··· Source records

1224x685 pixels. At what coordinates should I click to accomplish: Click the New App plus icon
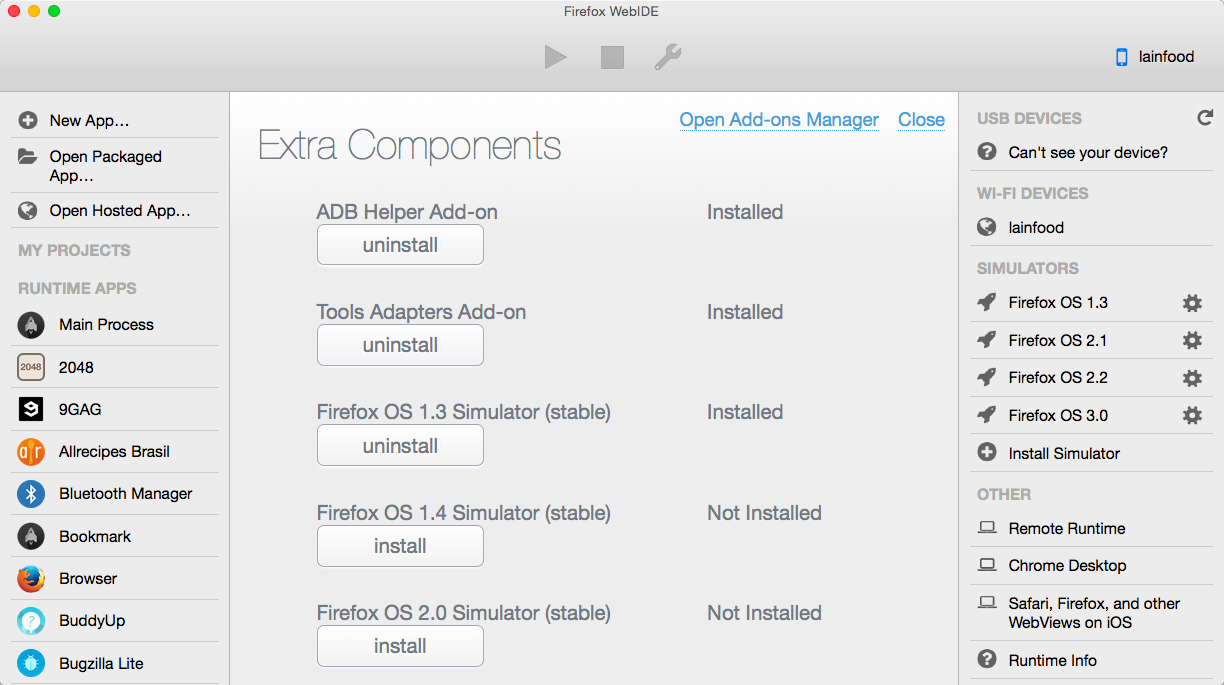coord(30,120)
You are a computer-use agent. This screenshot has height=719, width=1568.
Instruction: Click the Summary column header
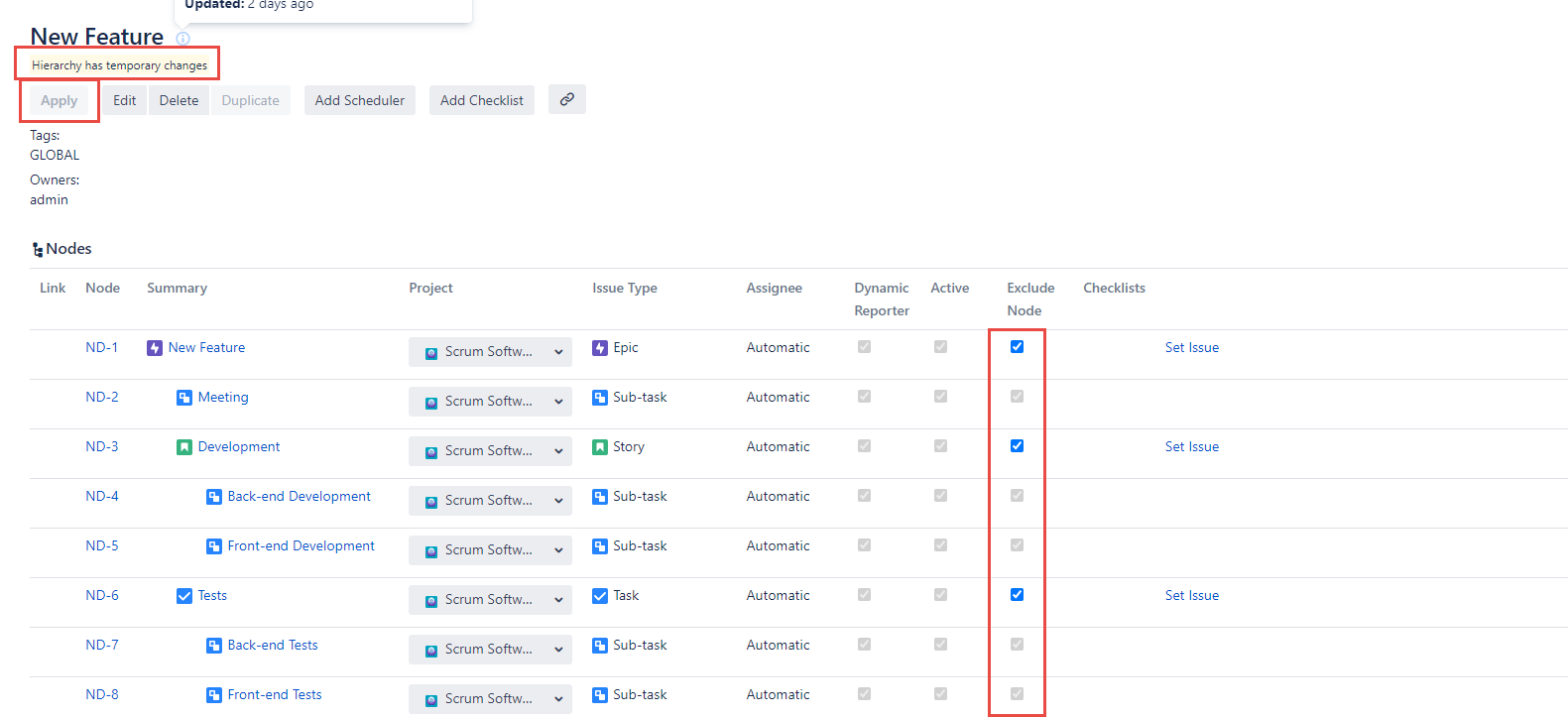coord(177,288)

······
··· Source records

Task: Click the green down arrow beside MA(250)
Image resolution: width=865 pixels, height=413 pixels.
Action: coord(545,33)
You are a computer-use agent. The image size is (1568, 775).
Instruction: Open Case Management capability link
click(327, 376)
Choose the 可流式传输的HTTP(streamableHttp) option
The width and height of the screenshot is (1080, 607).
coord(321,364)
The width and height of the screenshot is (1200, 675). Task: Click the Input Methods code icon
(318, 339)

······

* **Exercise goal**: Recast the stretch of the listing above from the line containing "1224x685 pixels. At" through the line containing "coord(177,288)" as a numbered list, skipping any blank lines. Leave the pictures out of your answer.

* **Solution to this task**:
1. 1224x685 pixels. At what coordinates should I click to accomplish: Click the New App plus icon
2. coord(30,120)
3. You are a computer-use agent. This screenshot has height=719, width=1568.
4. Instruction: Click the Summary column header
5. coord(177,288)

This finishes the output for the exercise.